**EXERCISE BRIEF**
Leave out the pictures, and copy exactly the lines from the line with "You are a computer-use" through the last line of the data below.

---

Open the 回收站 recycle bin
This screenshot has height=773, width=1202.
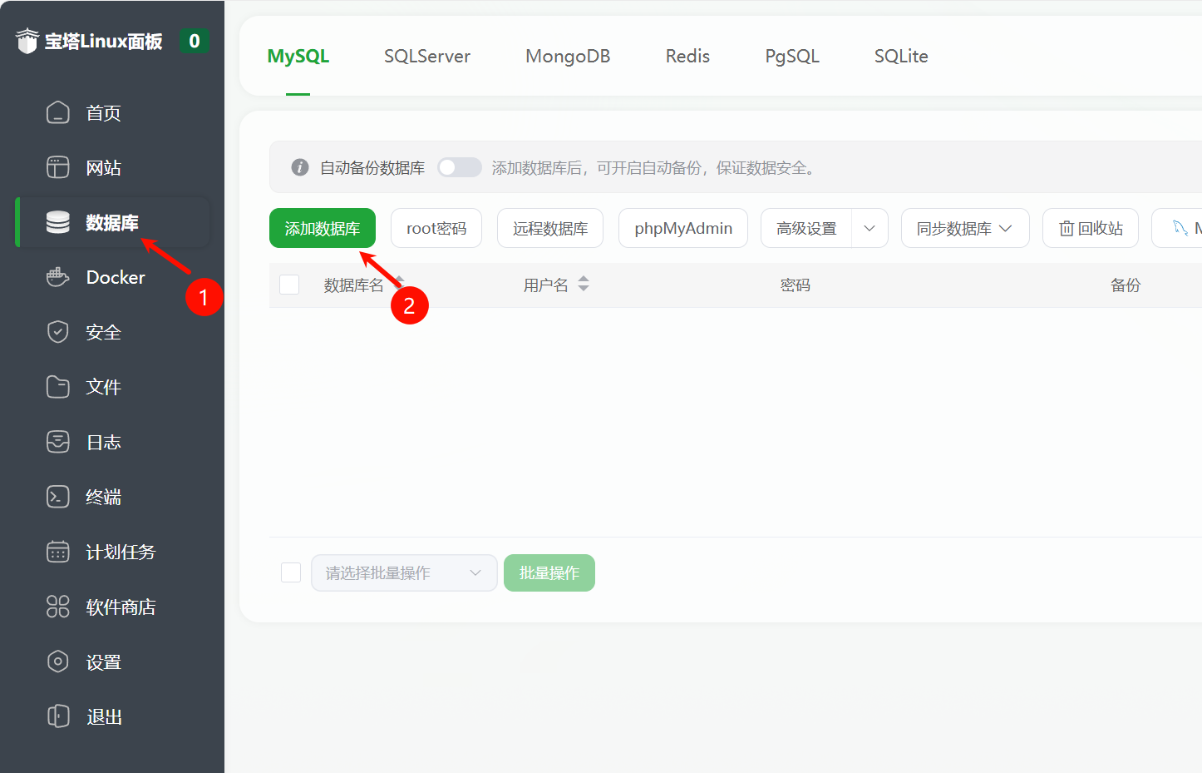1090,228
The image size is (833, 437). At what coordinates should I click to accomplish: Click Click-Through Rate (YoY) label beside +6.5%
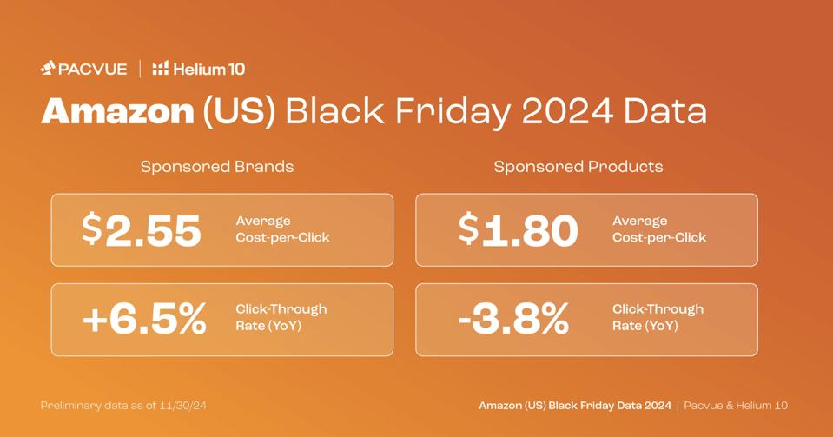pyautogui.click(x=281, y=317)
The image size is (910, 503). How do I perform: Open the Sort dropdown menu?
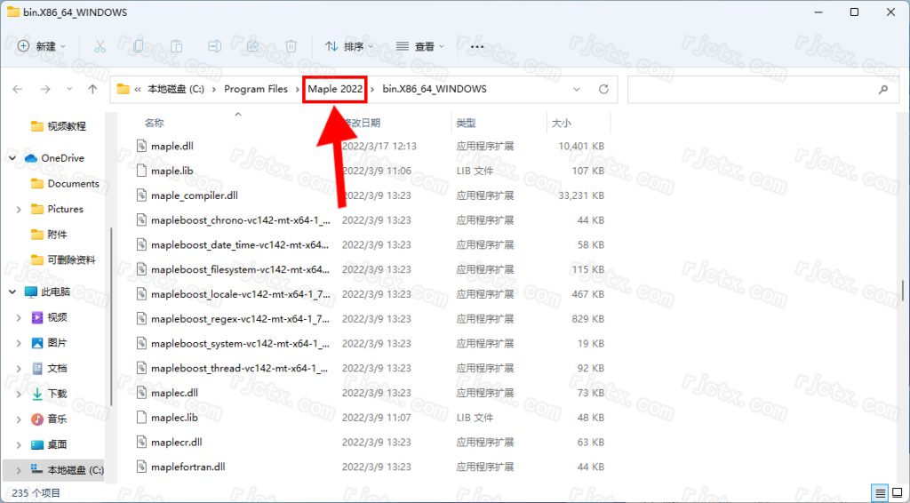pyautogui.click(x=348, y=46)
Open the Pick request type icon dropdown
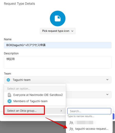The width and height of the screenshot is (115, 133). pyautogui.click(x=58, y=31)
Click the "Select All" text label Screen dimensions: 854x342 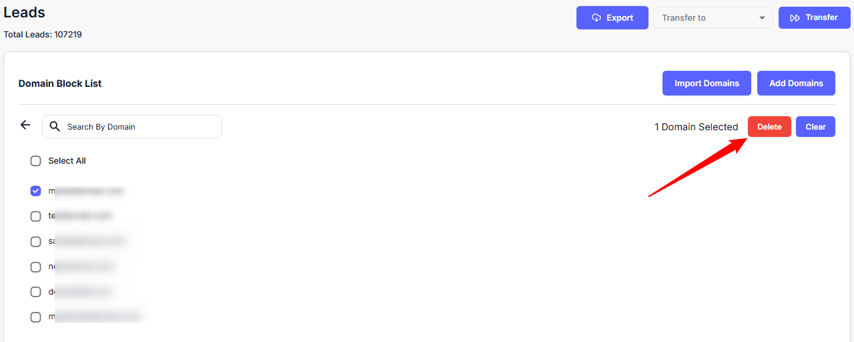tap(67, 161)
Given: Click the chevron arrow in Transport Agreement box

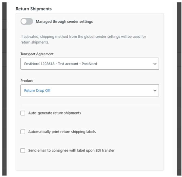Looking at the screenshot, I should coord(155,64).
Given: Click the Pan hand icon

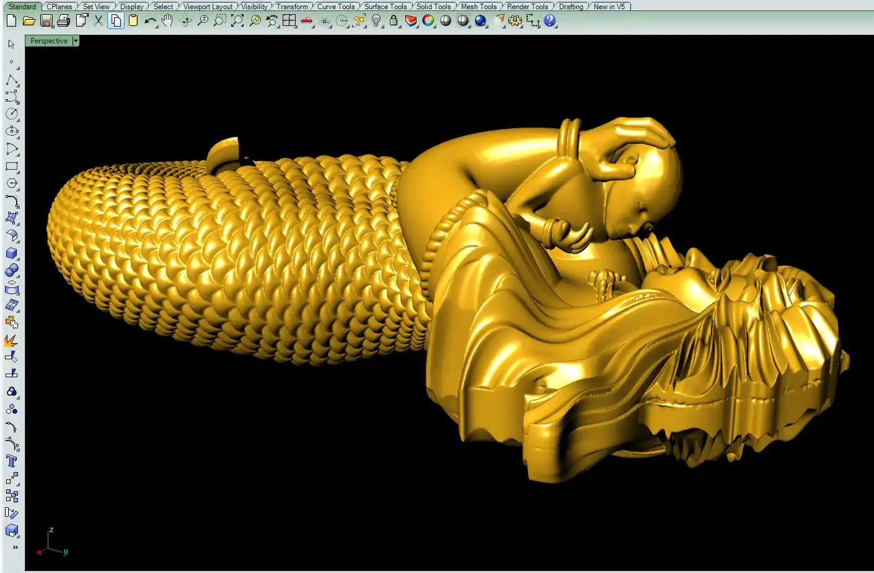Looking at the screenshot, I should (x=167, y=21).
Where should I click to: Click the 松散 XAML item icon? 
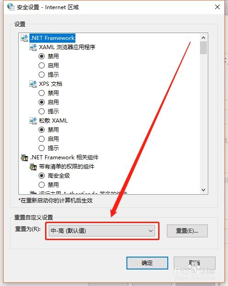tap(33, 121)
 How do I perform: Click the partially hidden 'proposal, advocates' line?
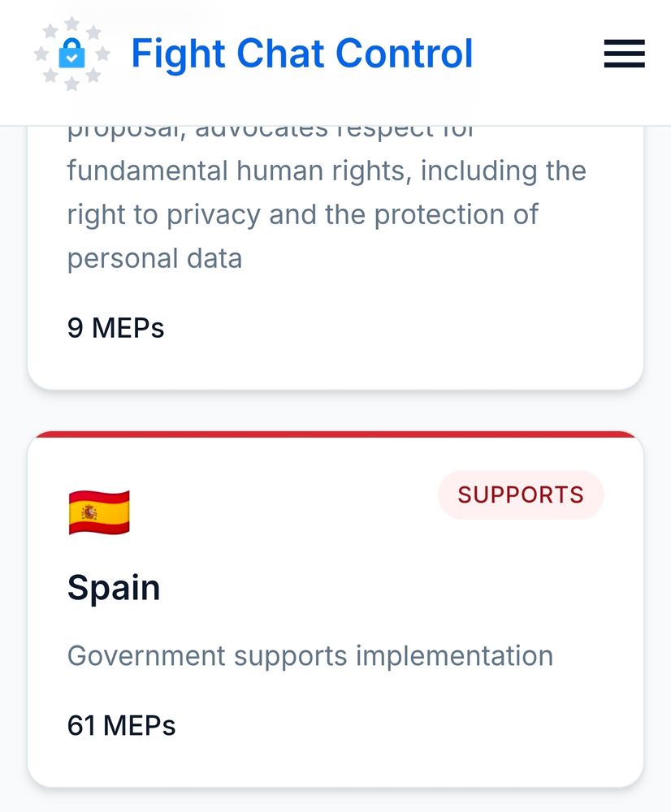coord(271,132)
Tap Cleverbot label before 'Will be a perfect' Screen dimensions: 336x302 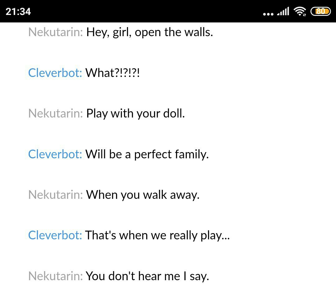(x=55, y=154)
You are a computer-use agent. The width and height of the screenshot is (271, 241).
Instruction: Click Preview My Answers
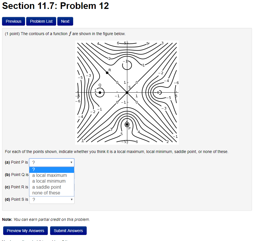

---

**EXPECTED ANSWER**
You are a computer-use agent. The width and height of the screenshot is (271, 241).
Instruction: Click Preview My Answers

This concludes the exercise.